* [DATA SECTION]:
## Begin

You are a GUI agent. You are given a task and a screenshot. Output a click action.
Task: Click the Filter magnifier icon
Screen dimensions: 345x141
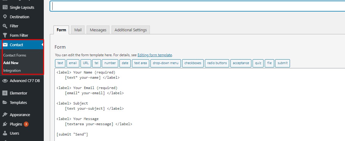point(5,26)
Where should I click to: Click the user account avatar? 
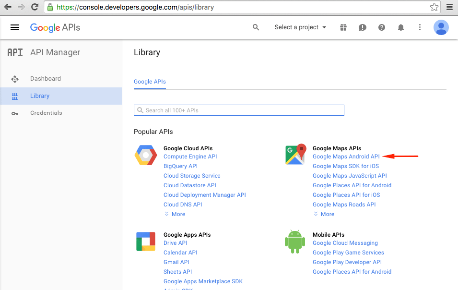[x=441, y=27]
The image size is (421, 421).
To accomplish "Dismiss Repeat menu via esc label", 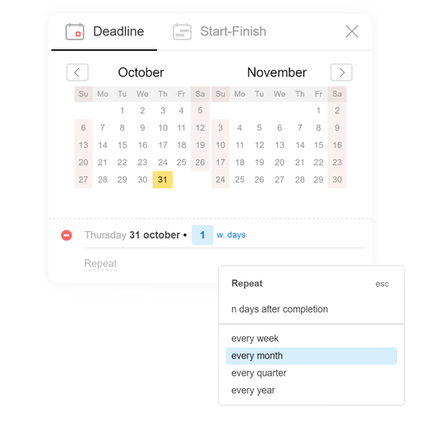I will point(382,284).
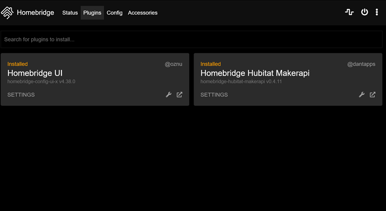Focus the plugin search field
The height and width of the screenshot is (211, 386).
click(191, 39)
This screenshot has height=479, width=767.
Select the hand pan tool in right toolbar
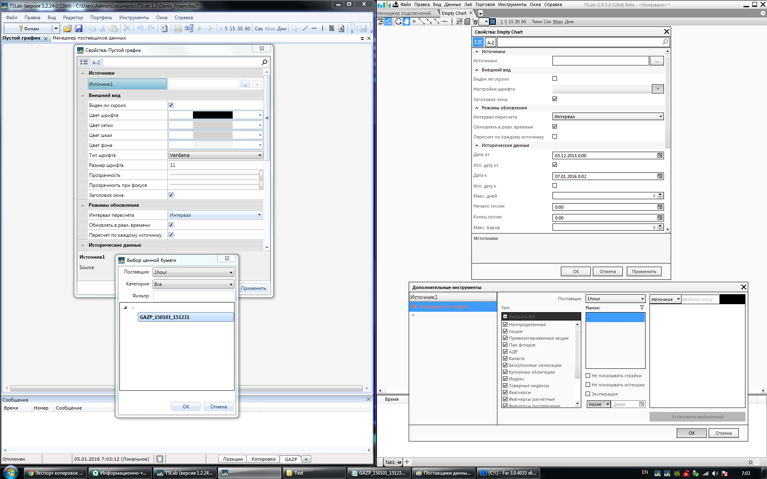tap(406, 22)
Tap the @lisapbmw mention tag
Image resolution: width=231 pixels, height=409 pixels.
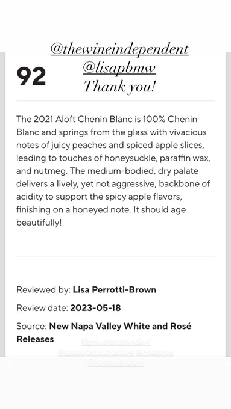119,68
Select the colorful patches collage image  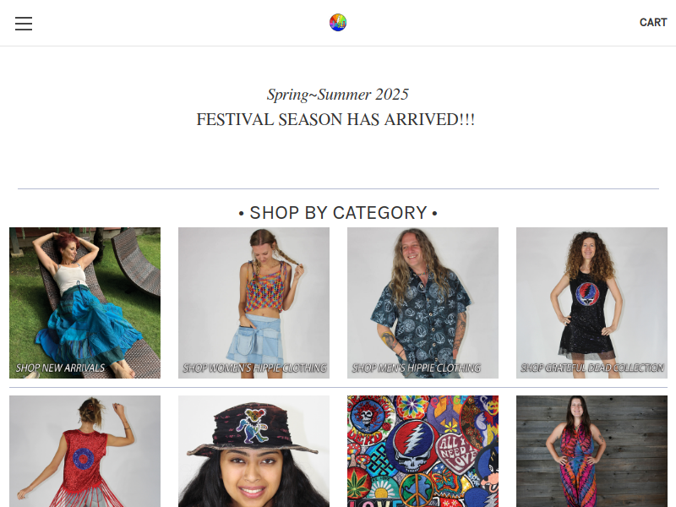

## End

* [TASK TO CARRY OUT]: Render the rows from the line containing "Tap the @lisapbmw mention tag" through the end of the rows as a JSON list of strings, one string per line, with blank lines omitted and the pictures left out.

* [COMPLETE OUTPUT]:
[
  "Tap the @lisapbmw mention tag",
  "Image resolution: width=231 pixels, height=409 pixels.",
  "119,68",
  "Select the colorful patches collage image  "
]